When workers dwell on a negative event and vent their negative feelings, the researchers found that they tend to aggravate the adverse effects of their negative emotions on their performance. The more they vent, the stronger the adverse effect on their ability to do their job.

On the other hand, workers who exercise strong self-control and refrain from expressing or acting out their negative emotions do significantly temper their negative feelings, but their performance suffers in the process.

“Self control is certainly effective in getting rid of the immediate negative feelings,” Westbrook says. ” But when individuals use all their energy to control their negative emotions rather than re-focusing on the job, their performance doesn’t improve.”

The study found the most effective means of coping in terms of job performance is to stay focused on the task. While this strategy did not appear to have any effect on workers’ negative emotions, individuals who were more focused on their goals tended to be better performers.

“The best alternative to venting or mulling over circumstances surrounding a negative work event is to concentrate on the next step and stay on track toward achieving the goal,” Westbrook says.

As relevant as these findings are to a wide range of work situations, most sales training focuses on selling techniques and product knowledge, but doesn’t address the issue of how to cope when a negative event occurs on the job. Westbrook and his colleagues believe that the content of these training programs ought to be broadened to include emotional management.

The study also has implications for company recruiters and for managers themselves. Westbrook suggests, for example, that during the hiring process, companies are looking for people who have the ability to manage their emotions. At the same time, managers need to coach their employees in coping strategies.

“Managers need to help guide their employees to learn from their experiences and get on with their work,” Westbrook says. “Unfortunately, the more common response is recrimination and blame.”

To confirm that their different dimensions of coping captured the fundamental aspects of a sale person’s lost sale and emotional reaction, the researchers conducted in-depth interviews with a group of salespeople employed by an industrial packaging firm.

The researchers then conducted a mail survey in which they asked the national sales forces of two different firms to describe the circumstances of a recent sales lose in detail. They measured the workers’ negative emotions using an adaptation of Izard’s 1991 DES III scale and identified their coping tactics from a version of Folkman and Lazarus’s Ways of Coping Questionnaire.

The researchers also queried the managers about each individual sales person’s performance based on the sales volume they generated. They compared the workers’ feedback about their emotions and coping with the supervisors’ assessment of their performances to see how they were statistically related.

“Our study focused on one type of critical negative work event in an industrial selling context,” Westbrook says.

“It would be particularly worthwhile to analyze the effects of critical work events on long-term trends in individuals’ work behavior, performance and how coping helps shape these trends.”

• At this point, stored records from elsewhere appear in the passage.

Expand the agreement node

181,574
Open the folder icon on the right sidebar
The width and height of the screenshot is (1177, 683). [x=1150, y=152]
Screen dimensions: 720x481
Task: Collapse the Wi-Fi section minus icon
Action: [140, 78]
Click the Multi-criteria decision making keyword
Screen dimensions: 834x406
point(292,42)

Westbrook holds the university’s William Alexander Kirkland Professorship of Management and teaches marketing management at the graduate level. Prior to his academic career, he served as a senior staff member of prominent marketing research and political opinion polling organizations. His work on customer satisfaction and customer-driven organizational change has been widely published in such scholarly journals as the Journal of Marketing, the Journal of Marketing Research, the Journal of Consumer Research, the Journal of Applied Psychology and Sloan Marketing Review.
Westbrook received his academic training at the University of Michigan where he completed his undergraduate degree in honors psychology, summa cum laude, and his master’s and Ph.D. degrees in business administration.